»»

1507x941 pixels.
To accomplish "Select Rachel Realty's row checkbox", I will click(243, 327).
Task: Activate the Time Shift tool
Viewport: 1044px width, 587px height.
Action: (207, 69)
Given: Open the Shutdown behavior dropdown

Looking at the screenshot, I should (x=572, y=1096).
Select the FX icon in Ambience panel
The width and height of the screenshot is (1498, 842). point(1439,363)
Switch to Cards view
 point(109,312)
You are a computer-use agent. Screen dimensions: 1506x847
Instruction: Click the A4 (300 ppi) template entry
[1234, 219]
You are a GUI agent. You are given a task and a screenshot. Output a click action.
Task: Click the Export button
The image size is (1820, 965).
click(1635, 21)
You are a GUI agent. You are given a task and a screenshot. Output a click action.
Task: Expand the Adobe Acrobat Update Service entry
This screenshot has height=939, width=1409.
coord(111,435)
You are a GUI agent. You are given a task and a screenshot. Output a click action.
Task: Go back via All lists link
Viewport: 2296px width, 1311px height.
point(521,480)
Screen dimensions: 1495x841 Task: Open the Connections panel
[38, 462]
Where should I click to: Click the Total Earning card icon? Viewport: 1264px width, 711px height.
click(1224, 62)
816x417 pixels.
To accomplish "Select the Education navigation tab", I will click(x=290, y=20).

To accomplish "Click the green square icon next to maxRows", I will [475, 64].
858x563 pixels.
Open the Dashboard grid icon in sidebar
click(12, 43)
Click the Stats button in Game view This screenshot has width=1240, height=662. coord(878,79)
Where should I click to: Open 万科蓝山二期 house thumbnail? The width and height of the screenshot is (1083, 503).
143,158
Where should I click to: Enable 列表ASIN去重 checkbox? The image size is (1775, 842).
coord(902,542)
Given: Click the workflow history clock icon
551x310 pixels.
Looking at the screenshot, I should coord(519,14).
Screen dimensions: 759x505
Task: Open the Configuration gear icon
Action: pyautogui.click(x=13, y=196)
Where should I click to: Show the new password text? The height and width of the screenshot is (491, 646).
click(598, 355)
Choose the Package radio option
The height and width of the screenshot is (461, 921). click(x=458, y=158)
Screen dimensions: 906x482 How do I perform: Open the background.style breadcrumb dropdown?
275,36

««

Problem to work on = An exact copy of the data is needed.

Solution below =
1507x941 pixels.
To accomplish "Select Rachel Realty's row checkbox", I will click(243, 327).
Task: Activate the Time Shift tool
Viewport: 1044px width, 587px height.
Action: (207, 69)
Given: Open the Shutdown behavior dropdown

Looking at the screenshot, I should (x=572, y=1096).
Select the FX icon in Ambience panel
The width and height of the screenshot is (1498, 842). point(1439,363)
Switch to Cards view
 point(109,312)
You are a computer-use agent. Screen dimensions: 1506x847
Instruction: Click the A4 (300 ppi) template entry
[1234, 219]
You are a GUI agent. You are given a task and a screenshot. Output a click action.
Task: Click the Export button
The image size is (1820, 965).
click(1635, 21)
You are a GUI agent. You are given a task and a screenshot. Output a click action.
Task: Expand the Adobe Acrobat Update Service entry
This screenshot has height=939, width=1409.
coord(111,435)
You are a GUI agent. You are given a task and a screenshot. Output a click action.
Task: Go back via All lists link
Viewport: 2296px width, 1311px height.
point(521,480)
Screen dimensions: 1495x841 Task: Open the Connections panel
[38, 462]
Where should I click to: Click the Total Earning card icon? Viewport: 1264px width, 711px height.
click(1224, 62)
816x417 pixels.
To accomplish "Select the Education navigation tab", I will click(x=290, y=20).

To accomplish "Click the green square icon next to maxRows", I will [475, 64].
858x563 pixels.
Open the Dashboard grid icon in sidebar
click(12, 43)
Click the Stats button in Game view This screenshot has width=1240, height=662. coord(878,79)
Where should I click to: Open 万科蓝山二期 house thumbnail? The width and height of the screenshot is (1083, 503).
143,158
Where should I click to: Enable 列表ASIN去重 checkbox? The image size is (1775, 842).
coord(902,542)
Given: Click the workflow history clock icon
551x310 pixels.
Looking at the screenshot, I should coord(519,14).
Screen dimensions: 759x505
Task: Open the Configuration gear icon
Action: pyautogui.click(x=13, y=196)
Where should I click to: Show the new password text? The height and width of the screenshot is (491, 646).
click(598, 355)
Choose the Package radio option
The height and width of the screenshot is (461, 921). click(x=458, y=158)
Screen dimensions: 906x482 How do I perform: Open the background.style breadcrumb dropdown?
275,36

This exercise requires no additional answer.